Dog Constipation DIY Remedies: FAQ

Have any more questions or concerns about home remedies for dog constipation? Feel free to refer to our Frequently Asked Questions section for more details. If in doubt about your dog’s constipation, always ask your vet for advice.

When should I visit the vet?

You should visit your vet if your dog’s constipation has been ongoing for 48 – 72 hours, if they appear to be in severe pain, or if they are experiencing other problems like vomiting and weight loss. All of these signs point to a digestive tract blockage, which can be life-threatening for dogs. Most often, digestive obstructions are the result of your dog eating foreign objects like toys, rocks, and bones. These objects cannot pass through the intestines, leaving them stuck. Here, they cause severe injury to the digestive tract.

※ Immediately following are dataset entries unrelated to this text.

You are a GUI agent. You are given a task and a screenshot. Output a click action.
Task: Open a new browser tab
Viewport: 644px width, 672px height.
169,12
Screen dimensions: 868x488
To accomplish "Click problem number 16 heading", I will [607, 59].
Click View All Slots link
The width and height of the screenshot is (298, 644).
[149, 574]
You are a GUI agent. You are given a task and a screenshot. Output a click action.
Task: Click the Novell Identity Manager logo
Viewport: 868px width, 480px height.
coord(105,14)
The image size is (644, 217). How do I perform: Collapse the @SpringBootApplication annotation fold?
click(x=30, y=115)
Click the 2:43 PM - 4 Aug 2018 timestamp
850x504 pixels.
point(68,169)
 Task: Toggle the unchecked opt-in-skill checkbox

You must take your dog to the vet as soon as possible if you catch your dog eating a foreign object, or if they show signs of a blockage. Your vet can give your pet medicine to make them sick if it is safe to do so. Never attempt to make your dog vomit at home as it can cause life-threatening complications.

What happens when it is untreated?

Severe constipation leads to obstipation, which leads to megacolon in dogs. For dogs, obstipation is characterized by chronic constipation and the inability to pass masses of hard, dry feces. This can cause impaction that extends from the rectum to as far back as the ileocolic valve of the small intestine. Once a dog’s constipation reaches this point, simple home remedies are no longer an option. Surgery is often necessary to remove the impaction, and your dog may need aggressive re-hydration. Without treatment, obstipation leads to acquired megacolon. This refers to the permanent distention of the dog’s colon.

Will dog constipation go away on its own?

Mild cases of dog constipation are often self-resolving. This is because day-to-day things can cause constipation, such as stress and dehydration. Once these stressors are dealt with, most dogs return to passing normal feces. However, in cases that are caused by underlying health problems, the resolution isn’t so simple. For dogs with spinal injuries, tumors, or renal issues, the underlying problem must be addressed by a vet if their digestive issues are to go away. If your dog’s constipation goes on for 48 to 72 hours, never wait to see if it will go away on its own.

Does dry food cause constipation in dogs?

The cheapest, lowest-quality dry dog food may contribute to constipation in dogs. This is because it often lacks the fiber and moisture that your pooch needs for their digestive health. Your pup needs a nutritionally complete and balanced diet for their overall health, so be sure to check with your vet for dog food recommendations! By speaking with a professional, you can get the best food for your dog’s age, health, breed, and health conditions. For example, a pregnant dog needs different food from another adult dog, as her dietary needs change a lot. From six weeks of pregnancy, a dog needs food that is highly digestible and higher in energy, protein, and minerals like calcium and phosphorus. Without these changes, a pregnant dog will be unable to support herself and her puppies, leading to issues with constipation.

Can I give my dog oatmeal for constipation?

Oatmeal is high in fiber and can benefit your pup in several ways. it’s also a great alternative source of carbohydrates for dogs who are sensitive to grains and wheat. If you opt to give your dog a serving of oatmeal, make it with water rather than milk. Dogs are sensitive to dairy products, so adding milk can cause your dog more digestive upsets! Your dog’s oatmeal must also be cooked and plain, free from additives like salt or butter. For dogs, just one tablespoon of oatmeal per 20 pounds of body weight is enough. Feeding your dog too much oatmeal can cause diarrhea and gas.

Constipation in dogs is extremely common. It has several causes, ranging from stress to spinal injuries. If your dog suffers from constipation for 48 to 72 hours, always contact your vet right away. And, as always, it’s best to ask your vet before giving your pet any home remedies for dog constipation.